I need to read some content from a html page.
I've tested simple_html_dom
, but it simply isn't usable for what I need it for.
I need something like this (pseaudo syntax based on simple_html_dom):
$html = file_get_contents($url);
$html_obj = parse_html($html);
$title = $html_obj->get('title');
$meta1 = $html_obj->get('meta[name=description]', 'innertext']; //text only
$meta2 = $html_obj->get('meta[name=keywords]', 'innertext']; // text only
$content = $html_obj->get('div[id=section_a]', outerText); //html code
I've tested simple_html_dom in so many ways, and only managed to get parts of what I need. It simply isn't "simple".

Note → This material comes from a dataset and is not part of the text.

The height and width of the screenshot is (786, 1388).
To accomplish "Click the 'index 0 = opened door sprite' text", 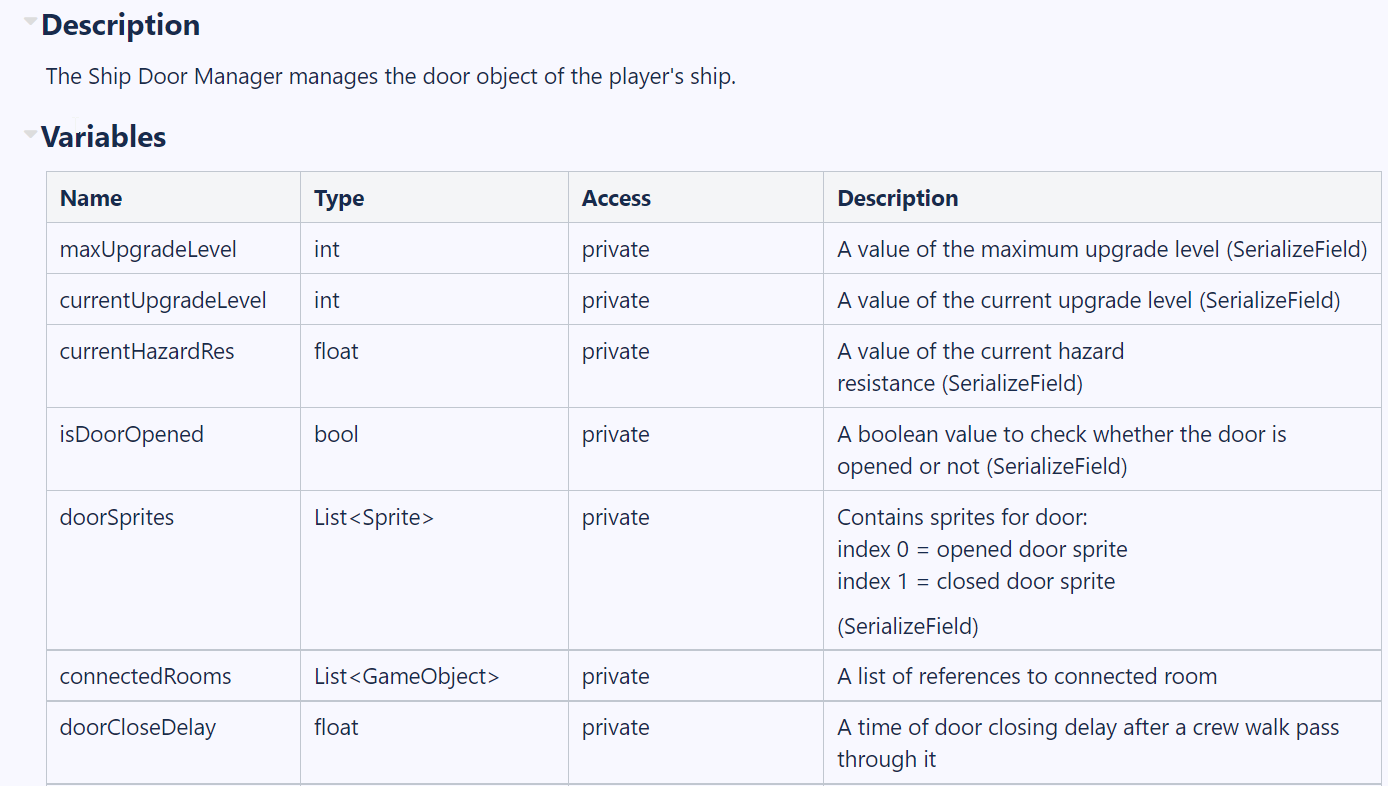I will (x=982, y=549).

I've also tested PHP DOMDocument::loadHTML
, but it I run in to problems dealing with inline <script>
.
Are there any php librarys that makes it as easy to get content as in jQuery
?
Update
One of my problems is a a piece of 3rd party javascript from an add agency:
<script language="javascript" type="text/javascript">
<!--
if (window.adgroupid == undefined) {
window.adgroupid = Math.round(Math.random()*100000);
}
document.write('<scr'+'ipt language="javascript1.1" type="text/javascript" src="http://adserver.adtech.de/addyn|3.0|994|3159100|0|-1|size=980x150|ADTECH;loc=100;target=_blank;key=startside,kvinner, kvinnesak, bryllup, graviditet, mamma, kosmetikk, markedsplass, dagbok, feminisme;grp='+window.adgroupid+';misc='+new Date().getTime()+'"></scri'+'pt>');
//-->
</script>
Even if I change <scr'+'ipt
to <script
it gives me invalid javascript code.